• The request
Extend the essay on negotiation and win/lose thinking, picking up after its final sentence.

>> begin Selected passage

I was not yet 60 when I cleaned out my office, handed in my keys and walked out the north door at 41 Sherburne in St. Paul.

It had been long enough.

Even so, I had purposely fixed my retirement date to accommodate the statutory deadline for contract settlements that year: January 18, 2000.

My job back then was an endless series of negotiations about anything and everything: elementary teachers had differing priorities than secondary; that teacher who’d filed a grievance, or was being disciplined for something, had a difference of opinion with someone. Somebody higher up the food chain had a differing notion of “top priority” than I did….

So it went.

And negotiations was a lot better than the alternative where the game was for one person to win, against someone else who lost.

It was one of many lessons early in my staff career: if you play the game of win and lose, the winner never really wins, at least in the real sense of that term, where a worthy objective is for everybody to feel some sense of winning something. Win/Lose is really Lose/Lose…everybody loses.

We are in the midst of a long-running terrible Civil War where winning is everything; where to negotiate is to lose.

We’re seeing the sad results in our states, and in our nation’s capital, and in our interpersonal communication (or lack of same) about important issues, like the current Gun Issue, Etc.

>> end Selected passage
>> begin Dataset excerpt

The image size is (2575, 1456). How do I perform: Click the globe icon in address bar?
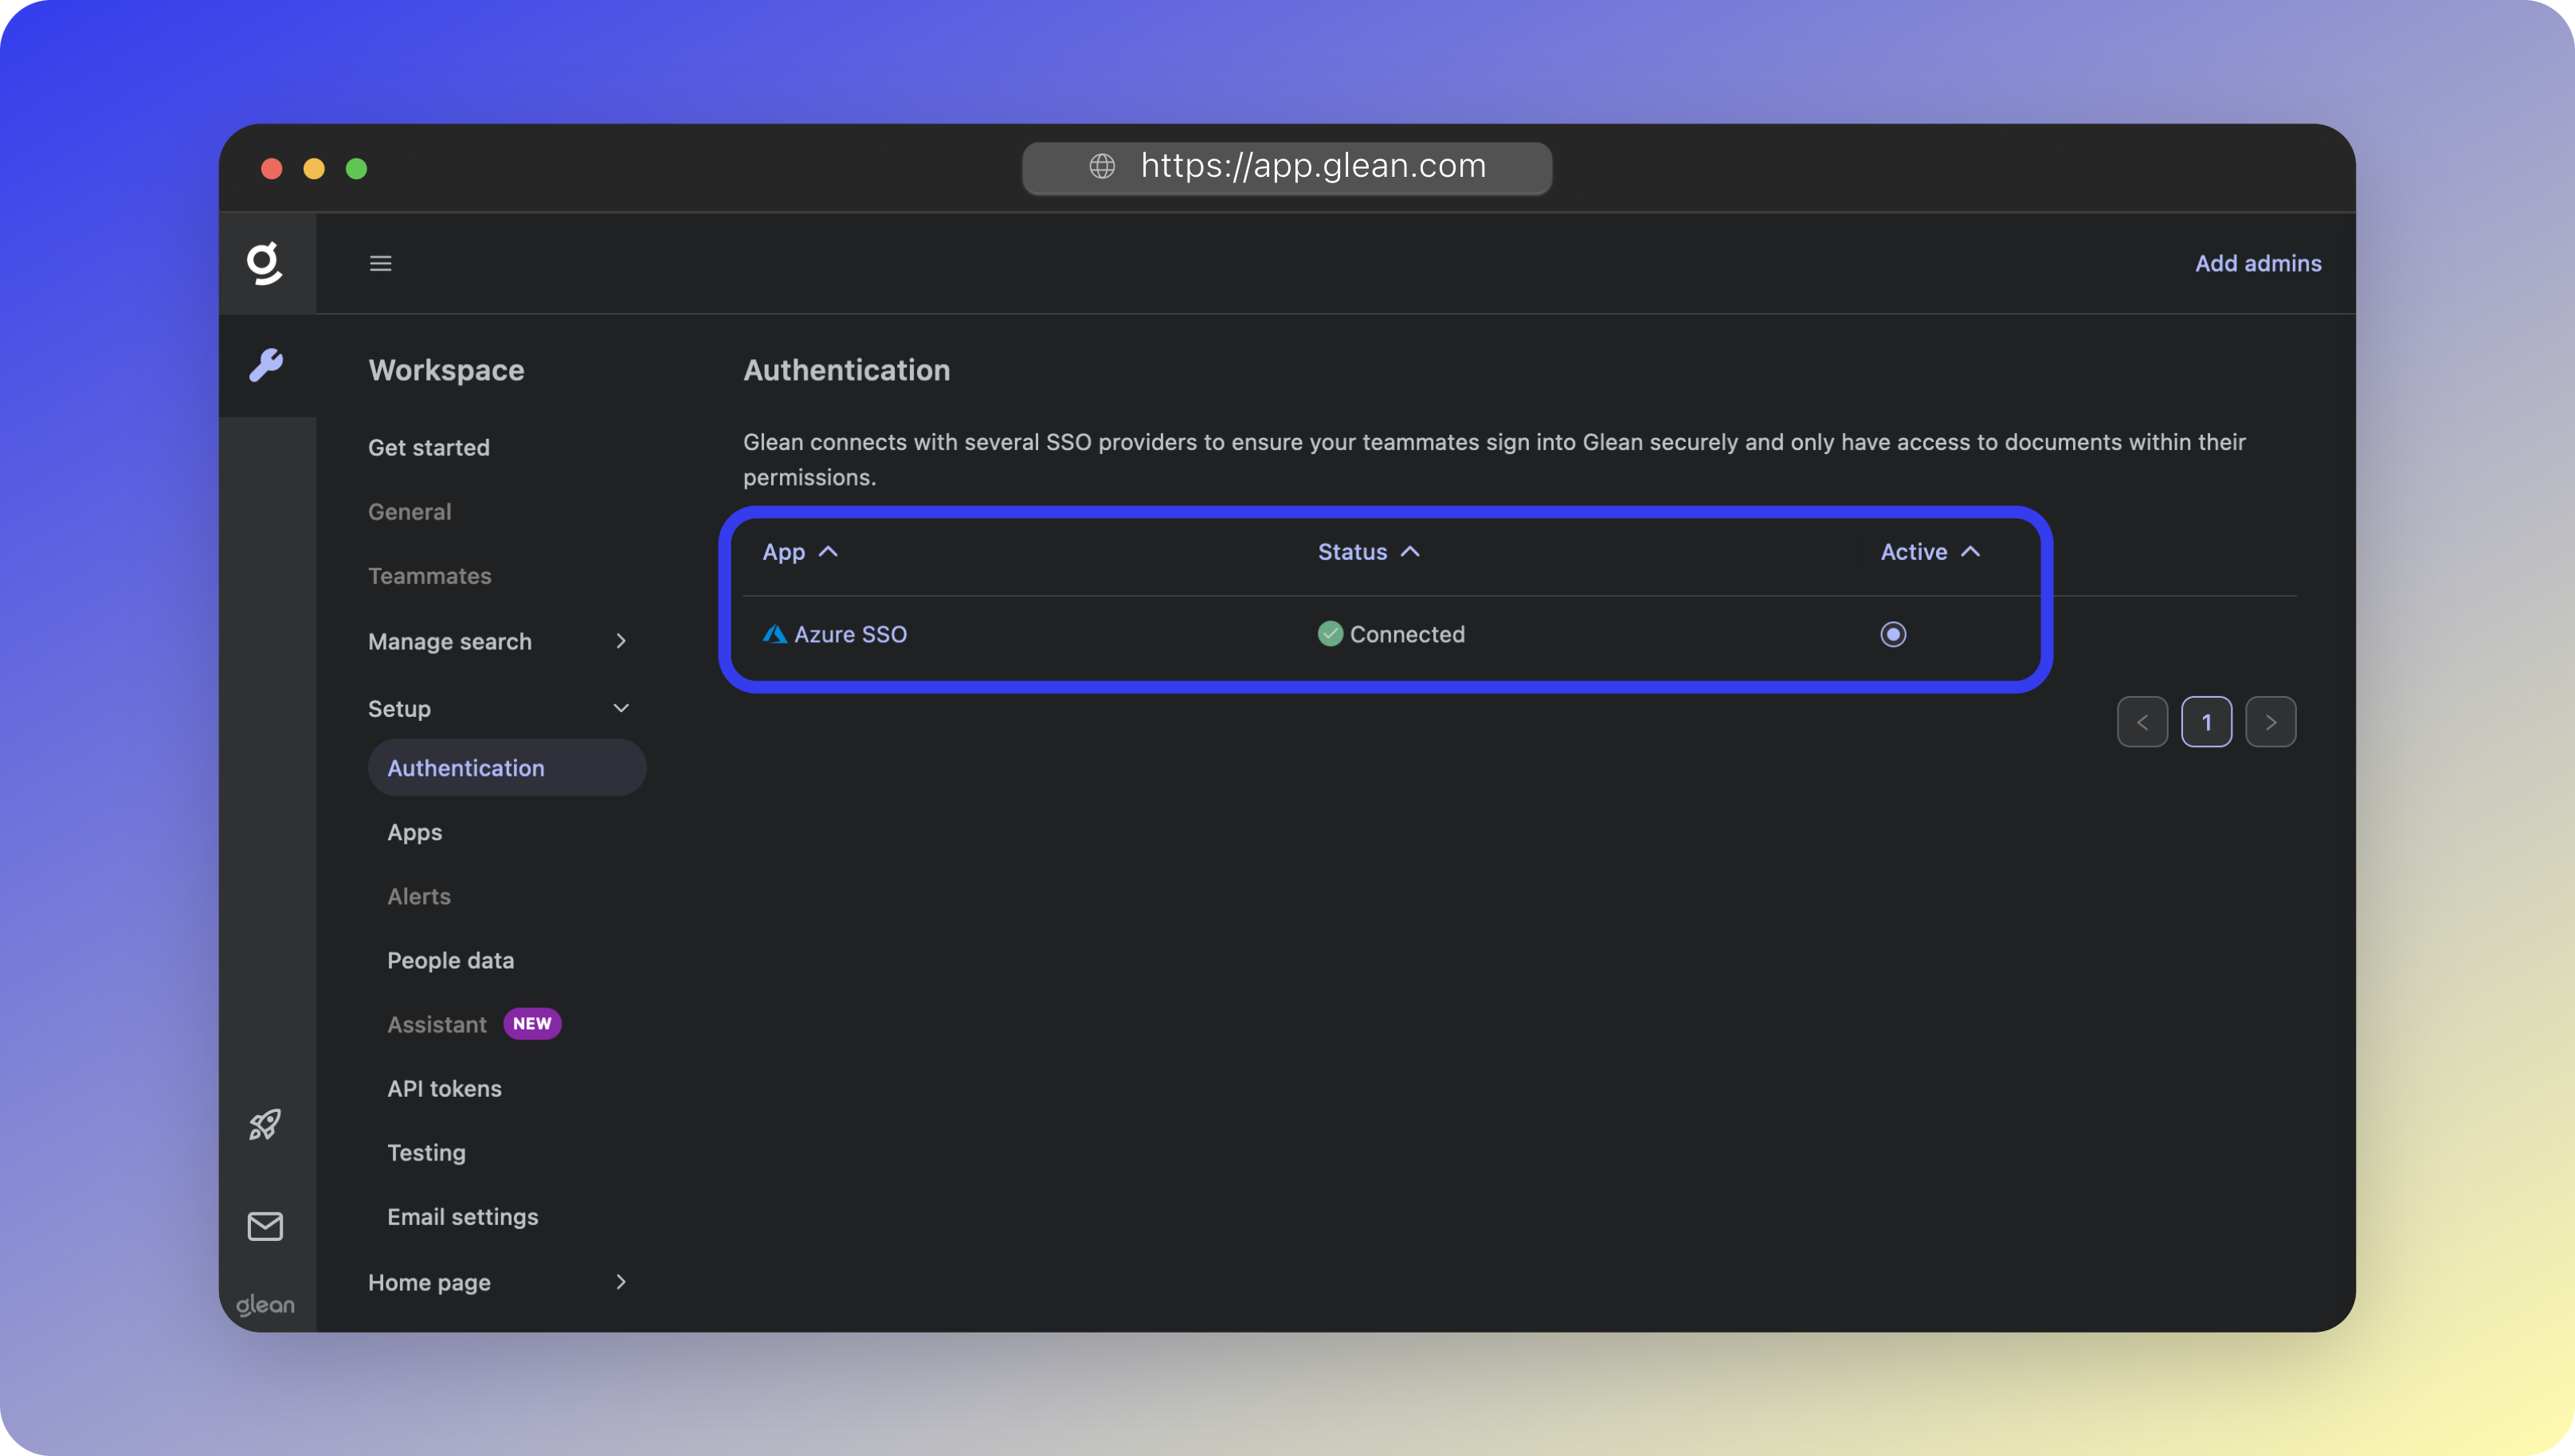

>> end Dataset excerpt

• Exercise response
Thirteen years is a while ago.

I brought my camera along that January 18, 2000, and someone took a few snapshots (at end of this post). Nothing fancy, but it is surprising how many memories come back:

There’s that photo of myself with the co-Presidents of Education Minnesota, Judy Schaubach and Sandra Peterson. Two years earlier rival unions, Minnesota Education Association and Minnesota Federation of Teachers, had merged after many years of conflict.

I like to feel that I played more than a tiny part in that important rapprochement, beginning in the late 1980s in northern Minnesota.

Both officers have retired. Sandra Peterson served 8 years in the Minnesota State Legislature.

Leaders don’t stop leading when they retire.

February 28, in Apple Valley, Education Minnesota’s Dakota County United Educators (Apple Valley/Rosemount) will celebrate 20 years from the beginning of serious negotiations to merge two rival local unions.

I was there, part of that. And proud of it.

There’s my boss, Larry Wicks, who many years earlier I’d practiced-teaching-on at Valley City State Teachers College. I apparently didn’t destroy him then; he’s currently Executive Director of the Ohio Education Association.

And my work colleague and friend Bob Tonra, now many years deceased, who somehow took a fancy to my Uncle’s WWII ships, the battleship USS Arizona and destroyer USS Woodworth and painstakingly made to scale models, behind me as I type this blog.

And of course, colleagues – people in the next office, across the hall, other departments, etc. Or Karen at the Good Earth in Roseville – “my” restaurant for nearly its entire existence. They gave me a free carrot cake that day….

That January 18 I finally cleared the final mess from my office and took a few photos of my work space, across the street from the State Capitol building. On my office door hung a photo from the Rocky Mountain News in Denver, April, 1999, a few days after the massacre at Columbine.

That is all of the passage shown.